Zhenhua Chen


2021

pdf
Crafting Adversarial Examples for Neural Machine Translation
Xinze Zhang | Junzhe Zhang | Zhenhua Chen | Kun He
Proceedings of the 59th Annual Meeting of the Association for Computational Linguistics and the 11th International Joint Conference on Natural Language Processing (Volume 1: Long Papers)

Effective adversary generation for neural machine translation (NMT) is a crucial prerequisite for building robust machine translation systems. In this work, we investigate veritable evaluations of NMT adversarial attacks, and propose a novel method to craft NMT adversarial examples.
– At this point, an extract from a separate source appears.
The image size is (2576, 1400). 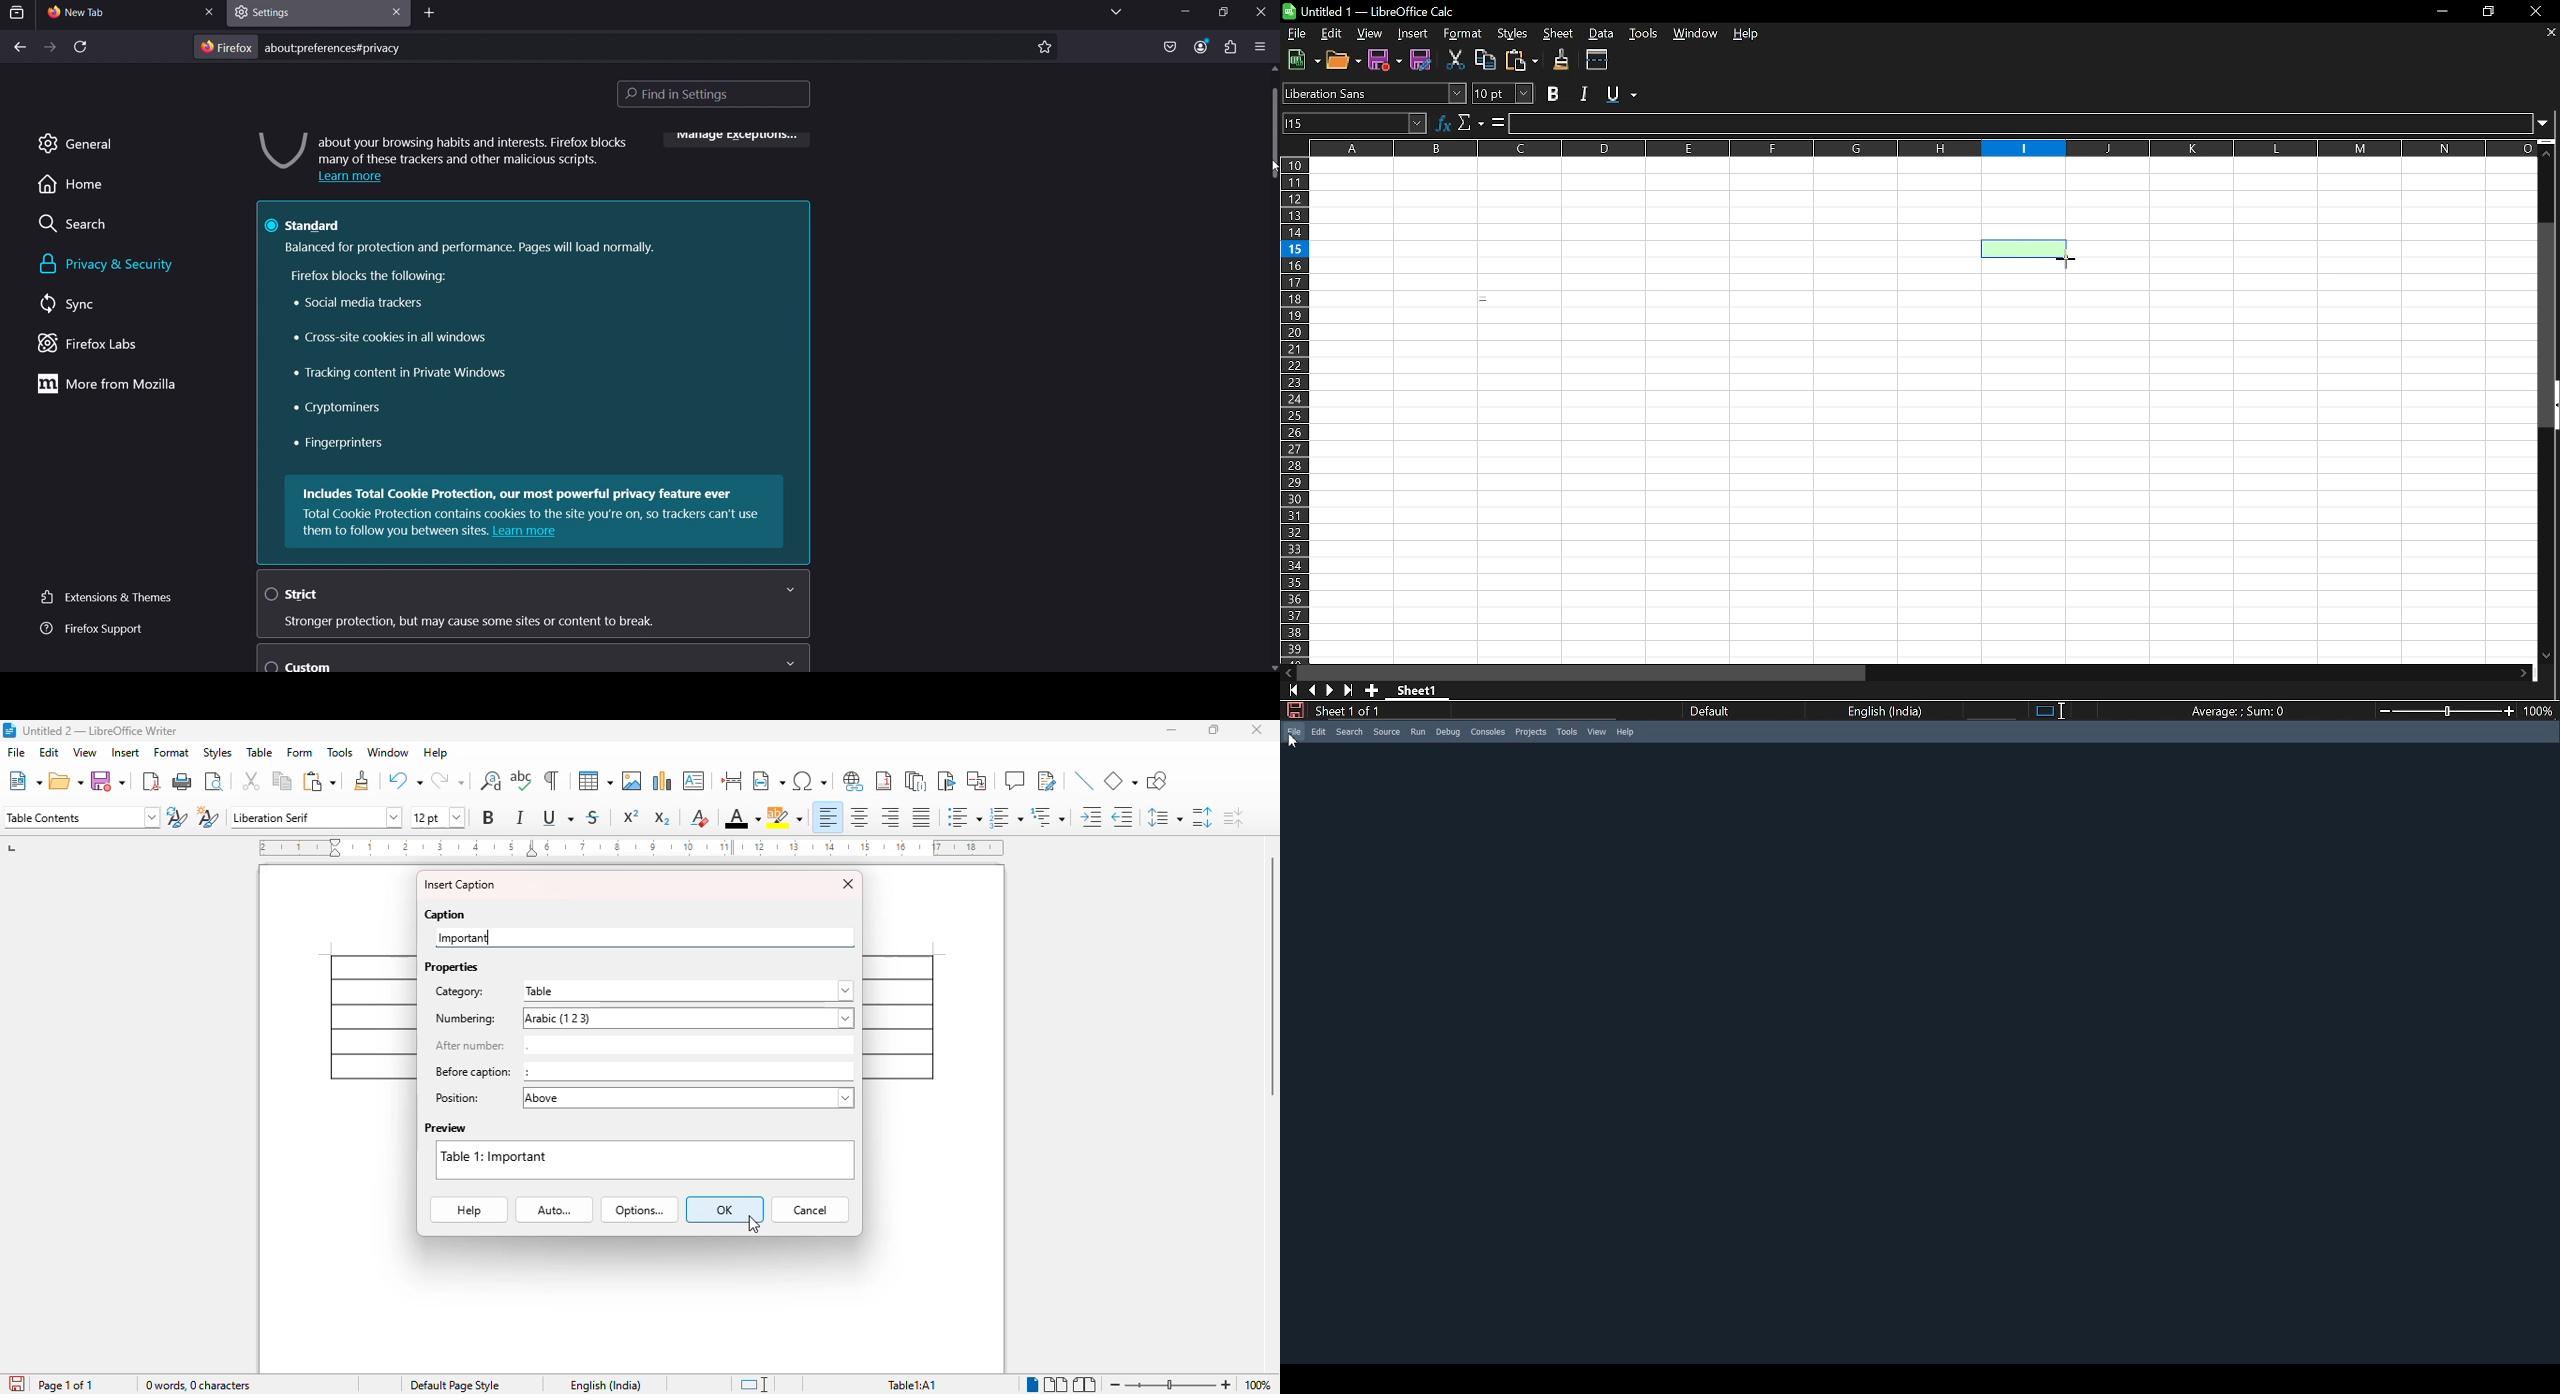 What do you see at coordinates (209, 817) in the screenshot?
I see `new style from selection` at bounding box center [209, 817].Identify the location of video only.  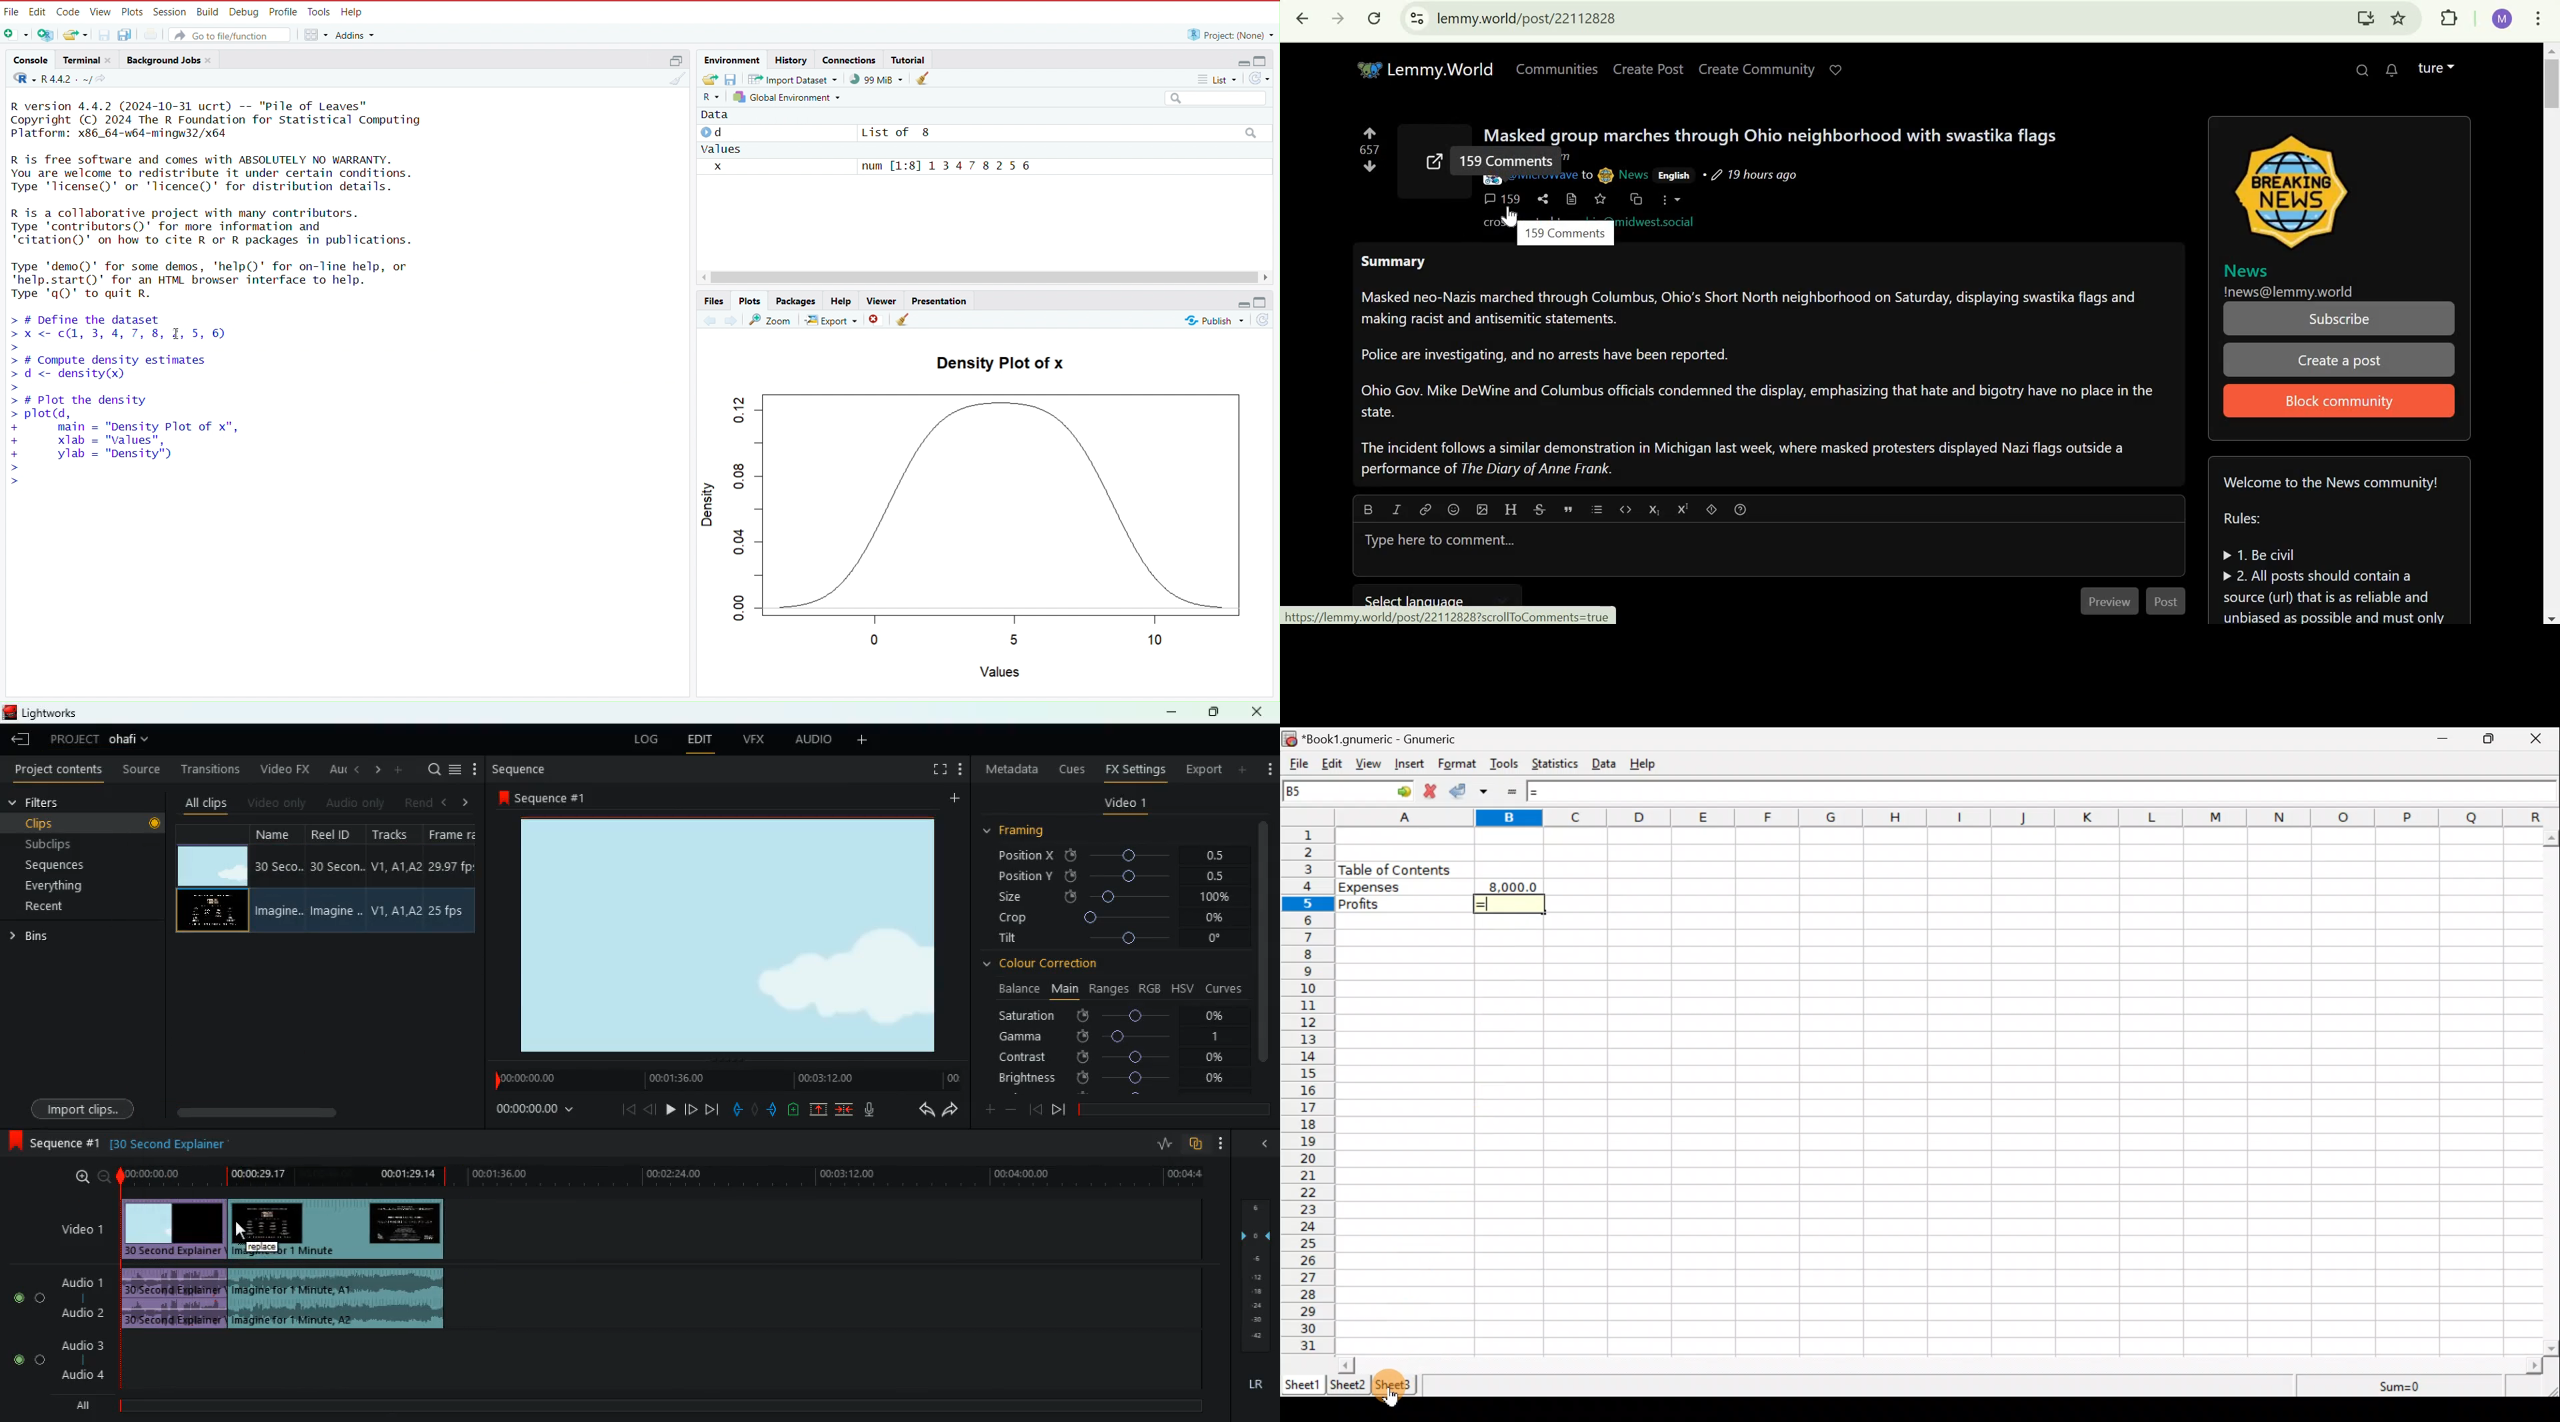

We first show the current NMT adversarial attacks may be improperly estimated by the commonly used mono-directional translation, and we propose to leverage the round-trip translation technique to build valid metrics for evaluating NMT adversarial attacks. Our intuition is that an effective NMT adversarial example, which imposes minor shifting on the source and degrades the translation dramatically, would naturally lead to a semantic-destroyed round-trip translation result. We then propose a promising black-box attack method called Word Saliency speedup Local Search (WSLS) that could effectively attack the mainstream NMT architectures. Comprehensive experiments demonstrate that the proposed metrics could accurately evaluate the attack effectiveness, and the proposed WSLS could significantly break the state-of-art NMT models with small perturbation. Besides, WSLS exhibits strong transferability on attacking Baidu and Bing online translators.